|James and my cabin at The Canebrake. We escaped to recoup after the Paseo Fest!|
The last few months have been jam-packed full of work, pressure, stress and accomplishment. I am more than grateful that everything went well and that I was able to accomplish my goals. Everything I did, from finishing my masters to planning and orchestrating the music for the south stage at the Paseo Arts Festival, all fit into a plan that has been in place for a few years now.
I actually started grad school about five and a half years ago, almost exactly to the date when I started working at the Oklahoma City Museum of Art as an education curator. I had left teaching music at Lakeview Elementary school in 2004, having just finished my bachelors in Art History in December of 2006, and was set to get my masters in a couple of years, but when the job was offered to me, I couldn't pass it up. I knew that it would bring valuable administrative experience, lending even more ability to accomplishing my dream of opening a little school for art and music.

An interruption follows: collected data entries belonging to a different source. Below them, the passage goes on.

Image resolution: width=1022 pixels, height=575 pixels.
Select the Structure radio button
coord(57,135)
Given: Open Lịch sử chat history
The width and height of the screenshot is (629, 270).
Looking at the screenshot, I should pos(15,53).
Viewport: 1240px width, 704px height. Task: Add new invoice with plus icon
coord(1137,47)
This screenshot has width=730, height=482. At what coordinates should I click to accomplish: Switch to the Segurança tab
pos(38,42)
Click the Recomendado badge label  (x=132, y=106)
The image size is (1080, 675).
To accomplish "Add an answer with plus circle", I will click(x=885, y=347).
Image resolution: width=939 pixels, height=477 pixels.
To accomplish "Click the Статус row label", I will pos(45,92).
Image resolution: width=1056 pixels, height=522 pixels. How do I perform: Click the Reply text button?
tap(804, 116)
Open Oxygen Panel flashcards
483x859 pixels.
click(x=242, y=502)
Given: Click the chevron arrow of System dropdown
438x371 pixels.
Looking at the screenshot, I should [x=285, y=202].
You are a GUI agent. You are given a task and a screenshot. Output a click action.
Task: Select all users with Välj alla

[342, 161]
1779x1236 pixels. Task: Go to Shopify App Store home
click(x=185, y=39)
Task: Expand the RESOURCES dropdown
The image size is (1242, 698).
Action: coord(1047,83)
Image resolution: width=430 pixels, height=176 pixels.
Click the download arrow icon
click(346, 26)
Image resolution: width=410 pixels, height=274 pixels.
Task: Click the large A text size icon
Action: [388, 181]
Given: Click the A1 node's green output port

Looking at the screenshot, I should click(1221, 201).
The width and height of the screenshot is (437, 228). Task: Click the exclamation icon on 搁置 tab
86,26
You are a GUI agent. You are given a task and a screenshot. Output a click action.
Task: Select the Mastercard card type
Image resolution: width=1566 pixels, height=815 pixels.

And then I met James. He had just moved back home from California after getting his degrees in Architecture and Film at USC. We met through mutual friends and were renovating our houses at the same time. He would come over and we would compare notes on design ideas and covet each other's new appliances. Ha! We would sit in the green house or on my arbor swing, drinking wine and talking about our dreams for the future. His ideas of renovating an historic structure for the purpose of serving the community fit nicely with my idea of a school for art and music, so we decided to join forces. The combination of our intentions has resulted in something bigger than either of us ever imagined and I couldn't be more grateful. We now have plans and a location for a community center that will offer classes centered on art, music, film, cooking, gardening and all things related to sustainable living.
Over the past couple of days, I've found myself even more worn out than when I graduated (not surprising at all considering the pace of the Paseo Arts Festival) and I think I might be experiencing something like postpartum depression. I'm so proud of everything I've done and I'm more than grateful for everyone that worked alongside me. There is no way that I would have been able to achieve my goals if it weren't for the support and work of others like James, my family, friends, professors and countless volunteers at the festival. So why would I be feeling like this? Shouldn't I be celebrating and breathing a big sigh of relief?
I am celebrating...mainly by catching up on rest. I have napped and slept as late as I could, but I find myself so tired that the slightest sadness or sweetness will have me shedding tears in no time. My friend Romy told me this is normal. She said that when you push and push for something, it's easy to feel some kind of let down after you've reached your goal, even if it goes really well.
I don't want to be a negative person or someone who can't enjoy their successes. I want to be someone who celebrates with all of the people who helped make it happen, but I think that months and years of stress can do something to a person's personality. So I'm taking a little break before I jump back in to planning for Sixtwelve. I'm excited by the thought that I can now devote all of my creative energy towards our dreams and sometimes I honestly can't stop myself from the dreaming and planning, but next week, mom and I are leaving on a trip. We're going on a cruise around the British Isles and I can't wait. Not only will it be great to spend time alone with her (we never get to do that anymore) but I think it will be the perfect reset button for my attitude and energy. I want to give everything I've got to James, Sixtwelve and our community, but I've got to fill up that tank of goodness so I'll have more to give.